Oncle Ali émit un cri de douleur étouffé et mon frère tout sourire, rayonnant, brandit orgueilleusement son trophée, la dent sanguinolente entre les mors de la pince et avec un sens aigu de la responsabilité il proclama: « ah ! c’est fini je l’ai arrachée. Apportez de l’eau et mettez y beaucoup de sel … ».
L’eau fortement salée était le remède pour aider la plaie à cicatriser et aussi pour apaiser la douleur, ce fut du moins ce que l’on croyait. Oncle Ali, soulagé bénévolement, se rinçait abondamment la bouche en essayant d’introduire aussi longtemps qu’il pouvait supporter la salinité de l’eau, ce liquide dans le trou laissé par l’arrachement de la dent. Il crachait et se raclait fortement et bruyamment la gorge pour éviter autant que possible que le sang s’introduise dans son appareil digestif.
L’assistance fut subjuguée et les congratulations fusèrent et le palmarès de mon frère s’étoffa d’un nouveau succès.

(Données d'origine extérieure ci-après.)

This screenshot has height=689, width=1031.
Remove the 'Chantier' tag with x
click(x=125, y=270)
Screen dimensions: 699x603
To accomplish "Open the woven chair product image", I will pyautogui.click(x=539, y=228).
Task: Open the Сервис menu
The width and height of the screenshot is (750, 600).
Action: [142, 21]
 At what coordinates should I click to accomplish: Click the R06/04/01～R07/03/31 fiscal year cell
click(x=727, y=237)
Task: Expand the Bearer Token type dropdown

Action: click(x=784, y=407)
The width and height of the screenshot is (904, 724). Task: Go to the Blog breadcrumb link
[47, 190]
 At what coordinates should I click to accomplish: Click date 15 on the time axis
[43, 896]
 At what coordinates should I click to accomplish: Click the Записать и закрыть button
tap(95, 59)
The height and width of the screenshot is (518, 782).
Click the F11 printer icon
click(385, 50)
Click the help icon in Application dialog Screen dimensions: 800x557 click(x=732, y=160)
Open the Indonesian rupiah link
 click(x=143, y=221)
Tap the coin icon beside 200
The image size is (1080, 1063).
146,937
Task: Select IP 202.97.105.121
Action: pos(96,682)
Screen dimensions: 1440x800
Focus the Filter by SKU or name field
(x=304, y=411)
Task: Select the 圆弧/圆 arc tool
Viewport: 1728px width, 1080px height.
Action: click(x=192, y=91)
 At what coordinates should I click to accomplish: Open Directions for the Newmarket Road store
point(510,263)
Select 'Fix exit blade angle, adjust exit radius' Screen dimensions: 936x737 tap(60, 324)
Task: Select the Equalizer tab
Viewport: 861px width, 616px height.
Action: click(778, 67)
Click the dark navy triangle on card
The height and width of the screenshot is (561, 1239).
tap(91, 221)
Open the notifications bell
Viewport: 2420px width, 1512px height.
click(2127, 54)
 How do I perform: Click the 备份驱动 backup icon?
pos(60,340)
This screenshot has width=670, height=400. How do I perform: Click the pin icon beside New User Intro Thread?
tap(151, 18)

Ravi et plutôt galvanisé par son succès, mon frère récidiva quelque temps après en exerçant sa nouvelle science sur un vieil homme client de notre grand père. Mais cette fois-ci l’événement se passa quasi inaperçu, l’effet de surprise fut, pour ainsi dire, complètement consommé et la fascination manquait. Le vieux se présenta dans la boutique du grand-père un soir au crépuscule entre les deux dernières prières du coucher du soleil et du début de la nuit, pressant un vieux mouchoir sur sa bouche et geignant à souhait. En le voyant, et à son habitude, mon frère prompt à mettre au service des autres l’ingéniosité de son esprit et la dextérité de ses mains lui demanda la cause de son tourment. Le vieux découvrit ce qui restait d’une denture gâtée et éminemment menacée d’une disparition imminente. Il désigna de son doigt une incisive d’en haut penchée en avant et lui dit: « elle me fait très mal, et je ne vais pas pouvoir dîner ».
Fort de sa première réussite en tant qu’apprenti arracheur de dents, il lui proposa de le soulager. Le vieux ne le fit pas répéter son offre, et même qu’il le supplia pour en bénéficier. Mon frère usant de son savoir avec une assurance ostensible tint la dent mise en cause entre l’index et le pouce de sa main, la fit légèrement remuer pour juger de la façon la plus opportune pour l’arracher et la voilà qui lui tombe dans le creux de sa main. Et un autre « patient » qui se fendait en remerciements et gestes de gratitude d’avoir été soulagé d’un mal de dent qui risquait de nuire à son appétit et fort probablement à la quiétude et la tranquillité de son sommeil.